Your goal: After locating the line that contains "Lainaus käyttäjältä: hannavaan" in the data below, set down exactly that line and each one after it through the line that contains "África Do Sul (559, 2420)", and nothing more.
>>
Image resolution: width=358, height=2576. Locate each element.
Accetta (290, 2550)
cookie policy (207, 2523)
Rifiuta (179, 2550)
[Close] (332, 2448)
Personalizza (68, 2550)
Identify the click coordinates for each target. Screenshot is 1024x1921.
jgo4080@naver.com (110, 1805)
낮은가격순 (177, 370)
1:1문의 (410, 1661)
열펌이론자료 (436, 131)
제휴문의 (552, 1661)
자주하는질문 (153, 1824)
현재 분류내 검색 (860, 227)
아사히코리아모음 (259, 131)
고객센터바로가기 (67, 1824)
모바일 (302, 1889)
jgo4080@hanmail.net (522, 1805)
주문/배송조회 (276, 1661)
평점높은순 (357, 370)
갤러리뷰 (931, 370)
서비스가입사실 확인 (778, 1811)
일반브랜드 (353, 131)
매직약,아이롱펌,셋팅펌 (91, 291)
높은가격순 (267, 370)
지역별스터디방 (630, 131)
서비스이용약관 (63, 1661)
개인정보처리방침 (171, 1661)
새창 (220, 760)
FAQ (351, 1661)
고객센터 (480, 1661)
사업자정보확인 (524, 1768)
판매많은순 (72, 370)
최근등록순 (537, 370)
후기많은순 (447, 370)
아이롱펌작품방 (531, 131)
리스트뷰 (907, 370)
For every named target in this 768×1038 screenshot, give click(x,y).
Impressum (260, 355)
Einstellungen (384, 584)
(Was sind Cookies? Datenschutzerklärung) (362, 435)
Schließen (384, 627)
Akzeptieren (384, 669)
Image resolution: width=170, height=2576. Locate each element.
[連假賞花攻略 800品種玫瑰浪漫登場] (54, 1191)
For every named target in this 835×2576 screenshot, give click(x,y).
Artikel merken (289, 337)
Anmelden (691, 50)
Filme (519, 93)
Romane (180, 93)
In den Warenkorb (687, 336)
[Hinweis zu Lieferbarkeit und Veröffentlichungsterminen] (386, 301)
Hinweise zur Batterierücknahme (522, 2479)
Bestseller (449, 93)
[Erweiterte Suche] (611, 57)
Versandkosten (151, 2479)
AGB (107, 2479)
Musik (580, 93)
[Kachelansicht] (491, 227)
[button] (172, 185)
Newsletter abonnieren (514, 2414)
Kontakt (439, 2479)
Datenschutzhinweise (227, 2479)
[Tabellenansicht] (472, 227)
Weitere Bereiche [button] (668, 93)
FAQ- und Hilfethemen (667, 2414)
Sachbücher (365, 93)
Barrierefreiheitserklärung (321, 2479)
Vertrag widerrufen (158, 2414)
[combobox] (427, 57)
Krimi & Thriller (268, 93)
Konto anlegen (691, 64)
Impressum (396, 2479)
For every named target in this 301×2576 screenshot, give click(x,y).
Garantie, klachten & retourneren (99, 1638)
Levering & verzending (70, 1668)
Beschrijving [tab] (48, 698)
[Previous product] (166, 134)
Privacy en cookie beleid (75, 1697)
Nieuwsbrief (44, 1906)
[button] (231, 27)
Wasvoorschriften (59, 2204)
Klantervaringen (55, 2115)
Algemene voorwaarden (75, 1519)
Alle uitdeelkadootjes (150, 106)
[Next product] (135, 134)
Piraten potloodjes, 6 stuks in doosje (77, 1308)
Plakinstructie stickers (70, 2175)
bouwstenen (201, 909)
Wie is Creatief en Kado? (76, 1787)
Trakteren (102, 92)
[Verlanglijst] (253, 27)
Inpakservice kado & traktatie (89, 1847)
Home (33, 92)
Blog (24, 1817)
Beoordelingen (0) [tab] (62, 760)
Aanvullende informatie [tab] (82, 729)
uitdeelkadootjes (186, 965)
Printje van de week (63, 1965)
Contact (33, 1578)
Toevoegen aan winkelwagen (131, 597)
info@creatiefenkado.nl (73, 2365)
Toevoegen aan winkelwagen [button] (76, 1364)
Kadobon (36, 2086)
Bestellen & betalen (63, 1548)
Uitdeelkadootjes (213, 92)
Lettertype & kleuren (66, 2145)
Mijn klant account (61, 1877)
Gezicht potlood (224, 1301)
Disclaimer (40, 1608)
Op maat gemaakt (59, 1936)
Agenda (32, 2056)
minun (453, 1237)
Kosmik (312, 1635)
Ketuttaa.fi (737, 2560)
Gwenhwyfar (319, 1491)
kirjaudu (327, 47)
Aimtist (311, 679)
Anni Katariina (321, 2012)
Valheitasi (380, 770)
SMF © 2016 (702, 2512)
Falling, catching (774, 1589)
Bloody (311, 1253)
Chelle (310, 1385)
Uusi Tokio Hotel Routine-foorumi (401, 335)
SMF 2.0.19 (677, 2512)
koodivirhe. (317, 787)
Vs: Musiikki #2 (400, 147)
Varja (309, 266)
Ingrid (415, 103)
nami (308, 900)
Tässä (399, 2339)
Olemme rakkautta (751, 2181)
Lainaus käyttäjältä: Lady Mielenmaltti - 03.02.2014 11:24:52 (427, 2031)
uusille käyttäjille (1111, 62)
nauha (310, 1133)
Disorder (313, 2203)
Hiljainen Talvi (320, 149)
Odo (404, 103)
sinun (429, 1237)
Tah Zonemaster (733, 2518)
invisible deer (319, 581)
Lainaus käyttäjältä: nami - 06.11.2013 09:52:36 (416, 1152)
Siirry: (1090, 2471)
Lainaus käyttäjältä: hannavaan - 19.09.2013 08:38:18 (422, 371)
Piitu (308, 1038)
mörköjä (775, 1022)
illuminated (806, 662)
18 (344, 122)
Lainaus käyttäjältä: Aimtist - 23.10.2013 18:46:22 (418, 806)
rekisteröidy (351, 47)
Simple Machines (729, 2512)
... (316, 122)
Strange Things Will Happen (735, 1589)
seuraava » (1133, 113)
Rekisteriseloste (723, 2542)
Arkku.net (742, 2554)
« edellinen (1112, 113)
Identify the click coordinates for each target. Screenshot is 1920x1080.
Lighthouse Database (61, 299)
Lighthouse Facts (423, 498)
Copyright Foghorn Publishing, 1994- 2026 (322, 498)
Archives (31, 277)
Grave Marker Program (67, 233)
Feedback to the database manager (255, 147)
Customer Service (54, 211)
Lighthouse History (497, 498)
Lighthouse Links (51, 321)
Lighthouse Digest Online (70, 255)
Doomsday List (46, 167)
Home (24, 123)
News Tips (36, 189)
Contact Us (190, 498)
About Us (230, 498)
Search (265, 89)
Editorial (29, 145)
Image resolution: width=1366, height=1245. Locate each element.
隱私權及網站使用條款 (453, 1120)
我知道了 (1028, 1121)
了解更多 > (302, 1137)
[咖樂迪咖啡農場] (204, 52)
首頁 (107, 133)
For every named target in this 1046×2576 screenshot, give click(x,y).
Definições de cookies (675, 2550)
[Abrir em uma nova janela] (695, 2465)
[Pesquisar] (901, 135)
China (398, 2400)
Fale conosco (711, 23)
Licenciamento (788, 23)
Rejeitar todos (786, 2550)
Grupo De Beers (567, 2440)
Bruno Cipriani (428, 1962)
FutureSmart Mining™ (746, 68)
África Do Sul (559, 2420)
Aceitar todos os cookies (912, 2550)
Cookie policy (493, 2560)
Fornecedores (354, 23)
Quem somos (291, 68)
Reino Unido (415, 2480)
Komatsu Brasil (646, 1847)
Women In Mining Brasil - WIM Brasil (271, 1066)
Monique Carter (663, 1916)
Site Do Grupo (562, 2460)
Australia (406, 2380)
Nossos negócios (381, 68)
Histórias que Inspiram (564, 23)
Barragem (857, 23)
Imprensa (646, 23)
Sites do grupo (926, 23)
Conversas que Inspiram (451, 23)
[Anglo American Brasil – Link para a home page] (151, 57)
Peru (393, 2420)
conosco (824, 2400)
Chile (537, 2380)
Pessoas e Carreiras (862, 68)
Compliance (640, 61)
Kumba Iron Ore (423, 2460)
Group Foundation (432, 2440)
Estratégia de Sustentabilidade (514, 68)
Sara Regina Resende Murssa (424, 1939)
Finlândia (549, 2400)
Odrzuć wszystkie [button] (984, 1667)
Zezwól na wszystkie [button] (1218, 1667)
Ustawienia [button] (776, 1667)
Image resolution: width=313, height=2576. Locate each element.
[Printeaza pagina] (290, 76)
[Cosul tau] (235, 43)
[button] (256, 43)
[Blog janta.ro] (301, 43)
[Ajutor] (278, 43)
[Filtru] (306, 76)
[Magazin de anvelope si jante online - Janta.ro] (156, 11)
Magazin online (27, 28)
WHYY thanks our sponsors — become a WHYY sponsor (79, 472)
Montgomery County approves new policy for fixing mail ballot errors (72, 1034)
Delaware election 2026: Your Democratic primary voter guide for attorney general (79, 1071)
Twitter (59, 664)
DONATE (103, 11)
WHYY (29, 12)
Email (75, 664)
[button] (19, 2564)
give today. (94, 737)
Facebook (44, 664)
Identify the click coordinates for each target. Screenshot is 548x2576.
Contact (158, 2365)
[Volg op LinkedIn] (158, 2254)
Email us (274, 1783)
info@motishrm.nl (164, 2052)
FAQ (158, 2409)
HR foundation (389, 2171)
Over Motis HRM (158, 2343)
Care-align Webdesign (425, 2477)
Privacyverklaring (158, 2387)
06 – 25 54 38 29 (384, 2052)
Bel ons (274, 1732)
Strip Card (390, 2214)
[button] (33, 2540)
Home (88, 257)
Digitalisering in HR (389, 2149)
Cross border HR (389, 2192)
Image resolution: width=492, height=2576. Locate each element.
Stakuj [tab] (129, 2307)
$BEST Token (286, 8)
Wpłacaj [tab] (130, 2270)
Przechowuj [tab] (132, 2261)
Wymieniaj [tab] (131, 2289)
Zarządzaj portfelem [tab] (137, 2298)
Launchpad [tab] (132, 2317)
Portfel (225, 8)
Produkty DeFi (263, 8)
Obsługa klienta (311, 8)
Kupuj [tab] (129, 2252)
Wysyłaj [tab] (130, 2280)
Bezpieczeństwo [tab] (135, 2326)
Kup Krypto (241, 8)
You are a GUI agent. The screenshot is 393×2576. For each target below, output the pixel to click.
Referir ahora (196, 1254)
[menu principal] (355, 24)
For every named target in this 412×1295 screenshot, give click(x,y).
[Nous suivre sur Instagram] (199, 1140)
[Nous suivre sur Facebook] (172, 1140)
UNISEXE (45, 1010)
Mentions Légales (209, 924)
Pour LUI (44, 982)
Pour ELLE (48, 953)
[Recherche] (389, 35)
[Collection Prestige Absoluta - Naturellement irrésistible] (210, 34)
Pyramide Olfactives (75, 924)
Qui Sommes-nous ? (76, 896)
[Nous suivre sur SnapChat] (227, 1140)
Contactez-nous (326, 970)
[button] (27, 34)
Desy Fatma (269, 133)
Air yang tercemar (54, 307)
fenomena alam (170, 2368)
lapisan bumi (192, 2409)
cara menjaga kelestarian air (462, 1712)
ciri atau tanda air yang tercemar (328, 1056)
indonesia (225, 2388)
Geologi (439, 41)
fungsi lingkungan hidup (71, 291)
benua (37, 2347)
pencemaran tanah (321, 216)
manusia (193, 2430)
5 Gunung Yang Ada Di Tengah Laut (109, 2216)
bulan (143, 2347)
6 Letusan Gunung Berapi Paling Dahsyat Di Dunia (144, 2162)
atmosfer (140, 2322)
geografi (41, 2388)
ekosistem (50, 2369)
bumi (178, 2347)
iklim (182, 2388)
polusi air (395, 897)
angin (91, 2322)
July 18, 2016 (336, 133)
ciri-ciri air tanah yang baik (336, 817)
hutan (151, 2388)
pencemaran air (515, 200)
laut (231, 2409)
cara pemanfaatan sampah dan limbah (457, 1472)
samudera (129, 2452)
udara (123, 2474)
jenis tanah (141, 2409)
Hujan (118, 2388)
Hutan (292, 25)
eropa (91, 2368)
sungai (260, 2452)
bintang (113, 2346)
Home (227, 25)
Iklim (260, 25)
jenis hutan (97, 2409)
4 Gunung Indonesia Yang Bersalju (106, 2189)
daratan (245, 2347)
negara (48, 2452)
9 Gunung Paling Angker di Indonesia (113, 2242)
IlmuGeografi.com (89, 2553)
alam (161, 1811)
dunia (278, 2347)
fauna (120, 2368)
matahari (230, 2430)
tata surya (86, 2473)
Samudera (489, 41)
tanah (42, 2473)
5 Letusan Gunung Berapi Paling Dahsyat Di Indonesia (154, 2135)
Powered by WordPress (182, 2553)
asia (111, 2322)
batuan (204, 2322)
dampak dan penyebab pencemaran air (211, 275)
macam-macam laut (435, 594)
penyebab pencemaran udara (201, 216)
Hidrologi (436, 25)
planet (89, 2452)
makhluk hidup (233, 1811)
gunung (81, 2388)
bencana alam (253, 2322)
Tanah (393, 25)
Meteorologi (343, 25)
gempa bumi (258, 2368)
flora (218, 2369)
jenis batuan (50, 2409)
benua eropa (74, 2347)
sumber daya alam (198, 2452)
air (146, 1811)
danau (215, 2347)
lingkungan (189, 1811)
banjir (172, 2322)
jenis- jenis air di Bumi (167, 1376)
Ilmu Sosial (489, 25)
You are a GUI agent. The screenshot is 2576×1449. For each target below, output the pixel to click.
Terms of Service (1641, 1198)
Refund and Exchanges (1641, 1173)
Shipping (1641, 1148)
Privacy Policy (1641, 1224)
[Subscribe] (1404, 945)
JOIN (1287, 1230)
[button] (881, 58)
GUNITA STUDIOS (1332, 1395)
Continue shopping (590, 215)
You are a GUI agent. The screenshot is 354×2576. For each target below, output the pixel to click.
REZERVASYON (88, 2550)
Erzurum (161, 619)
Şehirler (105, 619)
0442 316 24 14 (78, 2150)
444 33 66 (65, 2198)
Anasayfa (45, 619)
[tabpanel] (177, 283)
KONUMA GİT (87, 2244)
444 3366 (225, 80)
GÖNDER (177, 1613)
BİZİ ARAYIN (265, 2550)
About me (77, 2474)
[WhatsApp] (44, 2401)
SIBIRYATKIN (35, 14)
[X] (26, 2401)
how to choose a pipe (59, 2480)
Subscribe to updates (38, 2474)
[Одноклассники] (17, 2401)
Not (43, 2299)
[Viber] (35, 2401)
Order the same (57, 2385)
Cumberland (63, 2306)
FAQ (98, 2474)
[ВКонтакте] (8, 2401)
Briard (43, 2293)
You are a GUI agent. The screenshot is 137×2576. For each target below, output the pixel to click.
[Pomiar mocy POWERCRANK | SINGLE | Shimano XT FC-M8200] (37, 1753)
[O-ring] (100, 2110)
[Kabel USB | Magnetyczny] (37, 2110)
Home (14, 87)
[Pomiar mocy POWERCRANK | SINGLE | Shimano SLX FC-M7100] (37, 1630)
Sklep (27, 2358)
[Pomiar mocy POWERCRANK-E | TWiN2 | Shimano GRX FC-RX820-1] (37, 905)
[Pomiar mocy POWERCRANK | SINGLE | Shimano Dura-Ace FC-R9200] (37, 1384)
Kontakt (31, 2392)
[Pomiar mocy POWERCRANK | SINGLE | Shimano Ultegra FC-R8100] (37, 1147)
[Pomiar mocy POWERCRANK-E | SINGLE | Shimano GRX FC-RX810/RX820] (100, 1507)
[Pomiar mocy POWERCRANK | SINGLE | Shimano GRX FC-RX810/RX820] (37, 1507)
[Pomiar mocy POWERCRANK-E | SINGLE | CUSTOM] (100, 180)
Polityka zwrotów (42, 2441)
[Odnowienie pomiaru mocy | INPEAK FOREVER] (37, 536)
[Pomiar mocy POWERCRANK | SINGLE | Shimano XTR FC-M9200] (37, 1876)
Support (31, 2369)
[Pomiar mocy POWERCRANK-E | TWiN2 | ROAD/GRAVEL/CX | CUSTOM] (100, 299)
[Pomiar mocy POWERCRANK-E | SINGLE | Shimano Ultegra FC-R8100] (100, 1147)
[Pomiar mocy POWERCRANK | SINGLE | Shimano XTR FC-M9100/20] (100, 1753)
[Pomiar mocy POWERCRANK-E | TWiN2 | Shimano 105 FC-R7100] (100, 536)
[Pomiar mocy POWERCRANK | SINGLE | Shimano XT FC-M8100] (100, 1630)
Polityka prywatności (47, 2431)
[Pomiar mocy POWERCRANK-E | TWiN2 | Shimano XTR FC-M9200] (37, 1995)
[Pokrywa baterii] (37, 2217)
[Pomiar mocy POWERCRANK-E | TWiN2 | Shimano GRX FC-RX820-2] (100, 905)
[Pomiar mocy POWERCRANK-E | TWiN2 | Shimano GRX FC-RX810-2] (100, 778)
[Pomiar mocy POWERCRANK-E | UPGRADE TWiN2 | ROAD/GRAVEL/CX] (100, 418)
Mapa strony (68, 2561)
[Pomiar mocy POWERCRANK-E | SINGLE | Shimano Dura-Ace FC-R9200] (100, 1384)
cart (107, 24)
<<
Answer to this exercise:
Lainaus käyttäjältä: hannavaan - 19.09.2013 08:38:18 (422, 371)
Piitu (308, 1038)
mörköjä (775, 1022)
illuminated (806, 662)
18 (344, 122)
Lainaus käyttäjältä: Aimtist - 23.10.2013 18:46:22 (418, 806)
rekisteröidy (351, 47)
Simple Machines (729, 2512)
... (316, 122)
Strange Things Will Happen (735, 1589)
seuraava » (1133, 113)
Rekisteriseloste (723, 2542)
Arkku.net (742, 2554)
« edellinen (1112, 113)
Identify the click coordinates for each target. Screenshot is 1920x1080.
Lighthouse Database (61, 299)
Lighthouse Facts (423, 498)
Copyright Foghorn Publishing, 1994- 2026 (322, 498)
Archives (31, 277)
Grave Marker Program (67, 233)
Feedback to the database manager (255, 147)
Customer Service (54, 211)
Lighthouse History (497, 498)
Lighthouse Links (51, 321)
Lighthouse Digest Online (70, 255)
Doomsday List (46, 167)
Home (24, 123)
News Tips (36, 189)
Contact Us (190, 498)
About Us (230, 498)
Search (265, 89)
Editorial (29, 145)
Image resolution: width=1366, height=1245. Locate each element.
隱私權及網站使用條款 (453, 1120)
我知道了 (1028, 1121)
了解更多 > (302, 1137)
[咖樂迪咖啡農場] (204, 52)
首頁 (107, 133)
For every named target in this 1046×2576 screenshot, give click(x,y).
Definições de cookies (675, 2550)
[Abrir em uma nova janela] (695, 2465)
[Pesquisar] (901, 135)
China (398, 2400)
Fale conosco (711, 23)
Licenciamento (788, 23)
Rejeitar todos (786, 2550)
Grupo De Beers (567, 2440)
Bruno Cipriani (428, 1962)
FutureSmart Mining™ (746, 68)
África Do Sul (559, 2420)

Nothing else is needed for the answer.